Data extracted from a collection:
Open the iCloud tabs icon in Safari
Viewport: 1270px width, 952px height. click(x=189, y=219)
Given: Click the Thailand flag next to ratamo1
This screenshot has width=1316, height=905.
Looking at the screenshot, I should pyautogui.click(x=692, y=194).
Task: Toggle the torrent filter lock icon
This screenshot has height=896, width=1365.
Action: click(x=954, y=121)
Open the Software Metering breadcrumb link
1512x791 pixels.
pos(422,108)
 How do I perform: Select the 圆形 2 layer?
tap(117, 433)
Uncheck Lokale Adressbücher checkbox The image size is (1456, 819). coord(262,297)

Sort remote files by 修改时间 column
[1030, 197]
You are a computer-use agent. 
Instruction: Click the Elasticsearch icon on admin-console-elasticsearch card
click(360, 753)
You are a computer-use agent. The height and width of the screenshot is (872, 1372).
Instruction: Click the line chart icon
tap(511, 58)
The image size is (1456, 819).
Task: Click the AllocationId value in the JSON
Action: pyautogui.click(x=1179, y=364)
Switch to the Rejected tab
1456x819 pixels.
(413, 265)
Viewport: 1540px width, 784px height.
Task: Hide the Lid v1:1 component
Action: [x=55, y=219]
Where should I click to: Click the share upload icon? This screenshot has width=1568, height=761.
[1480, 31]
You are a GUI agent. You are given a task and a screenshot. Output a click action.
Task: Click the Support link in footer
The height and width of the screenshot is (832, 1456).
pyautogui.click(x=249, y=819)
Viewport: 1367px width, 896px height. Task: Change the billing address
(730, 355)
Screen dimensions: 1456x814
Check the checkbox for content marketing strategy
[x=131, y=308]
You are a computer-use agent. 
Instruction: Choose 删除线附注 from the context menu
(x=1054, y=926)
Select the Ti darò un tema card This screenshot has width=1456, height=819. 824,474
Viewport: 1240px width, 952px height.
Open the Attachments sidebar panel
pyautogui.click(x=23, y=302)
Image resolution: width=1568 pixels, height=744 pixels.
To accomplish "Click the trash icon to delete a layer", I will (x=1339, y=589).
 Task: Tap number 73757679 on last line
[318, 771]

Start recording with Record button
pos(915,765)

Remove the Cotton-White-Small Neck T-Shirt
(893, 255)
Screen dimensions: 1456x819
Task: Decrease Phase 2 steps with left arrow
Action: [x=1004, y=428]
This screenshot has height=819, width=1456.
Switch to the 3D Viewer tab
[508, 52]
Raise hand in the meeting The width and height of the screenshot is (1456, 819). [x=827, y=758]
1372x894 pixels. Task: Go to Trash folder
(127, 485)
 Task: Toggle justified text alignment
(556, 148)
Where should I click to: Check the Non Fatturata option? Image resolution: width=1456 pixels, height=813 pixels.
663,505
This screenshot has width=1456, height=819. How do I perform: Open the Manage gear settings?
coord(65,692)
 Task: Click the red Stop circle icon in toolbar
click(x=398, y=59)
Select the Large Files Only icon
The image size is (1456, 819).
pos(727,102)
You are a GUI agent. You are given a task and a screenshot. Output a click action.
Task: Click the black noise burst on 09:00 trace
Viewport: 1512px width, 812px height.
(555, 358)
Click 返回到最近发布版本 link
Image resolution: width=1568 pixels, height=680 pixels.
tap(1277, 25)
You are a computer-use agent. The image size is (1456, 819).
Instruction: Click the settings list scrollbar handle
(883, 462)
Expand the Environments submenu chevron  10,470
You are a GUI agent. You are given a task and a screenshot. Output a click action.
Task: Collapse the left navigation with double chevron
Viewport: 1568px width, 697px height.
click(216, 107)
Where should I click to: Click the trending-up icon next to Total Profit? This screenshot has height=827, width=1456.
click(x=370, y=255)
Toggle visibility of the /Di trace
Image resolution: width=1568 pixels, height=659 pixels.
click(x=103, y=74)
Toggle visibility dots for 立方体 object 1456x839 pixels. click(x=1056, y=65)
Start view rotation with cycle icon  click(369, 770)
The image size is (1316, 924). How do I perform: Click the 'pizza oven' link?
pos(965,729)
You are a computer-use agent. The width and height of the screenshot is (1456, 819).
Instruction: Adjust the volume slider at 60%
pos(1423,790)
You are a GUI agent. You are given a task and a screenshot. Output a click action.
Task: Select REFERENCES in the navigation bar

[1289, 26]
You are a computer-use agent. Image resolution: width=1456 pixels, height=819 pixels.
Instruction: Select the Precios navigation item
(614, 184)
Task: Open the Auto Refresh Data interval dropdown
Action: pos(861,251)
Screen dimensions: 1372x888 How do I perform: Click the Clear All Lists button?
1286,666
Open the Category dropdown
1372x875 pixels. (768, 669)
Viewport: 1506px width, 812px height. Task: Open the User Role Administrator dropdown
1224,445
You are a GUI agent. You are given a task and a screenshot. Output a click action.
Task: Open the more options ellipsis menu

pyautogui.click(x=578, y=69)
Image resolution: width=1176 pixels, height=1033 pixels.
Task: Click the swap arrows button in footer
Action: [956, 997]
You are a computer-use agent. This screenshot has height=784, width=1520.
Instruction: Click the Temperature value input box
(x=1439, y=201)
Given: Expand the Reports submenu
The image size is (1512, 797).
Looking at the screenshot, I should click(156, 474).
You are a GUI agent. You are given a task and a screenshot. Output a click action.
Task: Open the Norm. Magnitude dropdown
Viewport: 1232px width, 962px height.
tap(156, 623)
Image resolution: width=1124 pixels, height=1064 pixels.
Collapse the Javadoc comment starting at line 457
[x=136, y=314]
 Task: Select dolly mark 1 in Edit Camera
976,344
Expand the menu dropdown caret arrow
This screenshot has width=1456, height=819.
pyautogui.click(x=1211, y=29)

■ **Task goal**: Your task is to give the records above again, exactly.

■ **Answer section**:
Open the iCloud tabs icon in Safari
Viewport: 1270px width, 952px height. click(x=189, y=219)
Given: Click the Thailand flag next to ratamo1
This screenshot has width=1316, height=905.
Looking at the screenshot, I should pyautogui.click(x=692, y=194).
Task: Toggle the torrent filter lock icon
This screenshot has height=896, width=1365.
Action: click(x=954, y=121)
Open the Software Metering breadcrumb link
1512x791 pixels.
pos(422,108)
 How do I perform: Select the 圆形 2 layer?
tap(117, 433)
Uncheck Lokale Adressbücher checkbox The image size is (1456, 819). coord(262,297)

Sort remote files by 修改时间 column
[1030, 197]
You are a computer-use agent. 
Instruction: Click the Elasticsearch icon on admin-console-elasticsearch card
click(360, 753)
You are a computer-use agent. The height and width of the screenshot is (872, 1372).
Instruction: Click the line chart icon
tap(511, 58)
The image size is (1456, 819).
Task: Click the AllocationId value in the JSON
Action: pyautogui.click(x=1179, y=364)
Switch to the Rejected tab
1456x819 pixels.
(413, 265)
Viewport: 1540px width, 784px height.
Task: Hide the Lid v1:1 component
Action: [x=55, y=219]
Where should I click to: Click the share upload icon? This screenshot has width=1568, height=761.
[1480, 31]
You are a GUI agent. You are given a task and a screenshot. Output a click action.
Task: Click the Support link in footer
The height and width of the screenshot is (832, 1456).
pyautogui.click(x=249, y=819)
Viewport: 1367px width, 896px height. Task: Change the billing address
(730, 355)
Screen dimensions: 1456x814
Check the checkbox for content marketing strategy
[x=131, y=308]
You are a computer-use agent. 
Instruction: Choose 删除线附注 from the context menu
(x=1054, y=926)
Select the Ti darò un tema card This screenshot has width=1456, height=819. 824,474
Viewport: 1240px width, 952px height.
Open the Attachments sidebar panel
pyautogui.click(x=23, y=302)
Image resolution: width=1568 pixels, height=744 pixels.
To accomplish "Click the trash icon to delete a layer", I will (x=1339, y=589).
 Task: Tap number 73757679 on last line
[318, 771]

Start recording with Record button
pos(915,765)

Remove the Cotton-White-Small Neck T-Shirt
(893, 255)
Screen dimensions: 1456x819
Task: Decrease Phase 2 steps with left arrow
Action: [x=1004, y=428]
This screenshot has height=819, width=1456.
Switch to the 3D Viewer tab
[508, 52]
Raise hand in the meeting The width and height of the screenshot is (1456, 819). [x=827, y=758]
1372x894 pixels. Task: Go to Trash folder
(127, 485)
 Task: Toggle justified text alignment
(556, 148)
Where should I click to: Check the Non Fatturata option? Image resolution: width=1456 pixels, height=813 pixels.
663,505
This screenshot has width=1456, height=819. How do I perform: Open the Manage gear settings?
coord(65,692)
 Task: Click the red Stop circle icon in toolbar
click(x=398, y=59)
Select the Large Files Only icon
The image size is (1456, 819).
pos(727,102)
You are a GUI agent. You are given a task and a screenshot. Output a click action.
Task: Click the black noise burst on 09:00 trace
Viewport: 1512px width, 812px height.
(555, 358)
Click 返回到最近发布版本 link
Image resolution: width=1568 pixels, height=680 pixels.
tap(1277, 25)
You are a computer-use agent. The image size is (1456, 819).
Instruction: Click the settings list scrollbar handle
(883, 462)
Expand the Environments submenu chevron  10,470
You are a GUI agent. You are given a task and a screenshot. Output a click action.
Task: Collapse the left navigation with double chevron
Viewport: 1568px width, 697px height.
click(216, 107)
Where should I click to: Click the trending-up icon next to Total Profit? This screenshot has height=827, width=1456.
click(x=370, y=255)
Toggle visibility of the /Di trace
Image resolution: width=1568 pixels, height=659 pixels.
click(x=103, y=74)
Toggle visibility dots for 立方体 object 1456x839 pixels. click(x=1056, y=65)
Start view rotation with cycle icon  click(369, 770)
The image size is (1316, 924). How do I perform: Click the 'pizza oven' link?
pos(965,729)
You are a computer-use agent. The width and height of the screenshot is (1456, 819).
Instruction: Adjust the volume slider at 60%
pos(1423,790)
You are a GUI agent. You are given a task and a screenshot. Output a click action.
Task: Select REFERENCES in the navigation bar

[1289, 26]
You are a computer-use agent. Image resolution: width=1456 pixels, height=819 pixels.
Instruction: Select the Precios navigation item
(614, 184)
Task: Open the Auto Refresh Data interval dropdown
Action: pos(861,251)
Screen dimensions: 1372x888 How do I perform: Click the Clear All Lists button?
1286,666
Open the Category dropdown
1372x875 pixels. (768, 669)
Viewport: 1506px width, 812px height. Task: Open the User Role Administrator dropdown
1224,445
You are a GUI agent. You are given a task and a screenshot. Output a click action.
Task: Open the more options ellipsis menu

pyautogui.click(x=578, y=69)
Image resolution: width=1176 pixels, height=1033 pixels.
Task: Click the swap arrows button in footer
Action: [956, 997]
You are a computer-use agent. This screenshot has height=784, width=1520.
Instruction: Click the Temperature value input box
(x=1439, y=201)
Given: Expand the Reports submenu
The image size is (1512, 797).
Looking at the screenshot, I should click(156, 474).
You are a GUI agent. You are given a task and a screenshot. Output a click action.
Task: Open the Norm. Magnitude dropdown
Viewport: 1232px width, 962px height.
tap(156, 623)
Image resolution: width=1124 pixels, height=1064 pixels.
Collapse the Javadoc comment starting at line 457
[x=136, y=314]
 Task: Select dolly mark 1 in Edit Camera
976,344
Expand the menu dropdown caret arrow
This screenshot has width=1456, height=819.
pyautogui.click(x=1211, y=29)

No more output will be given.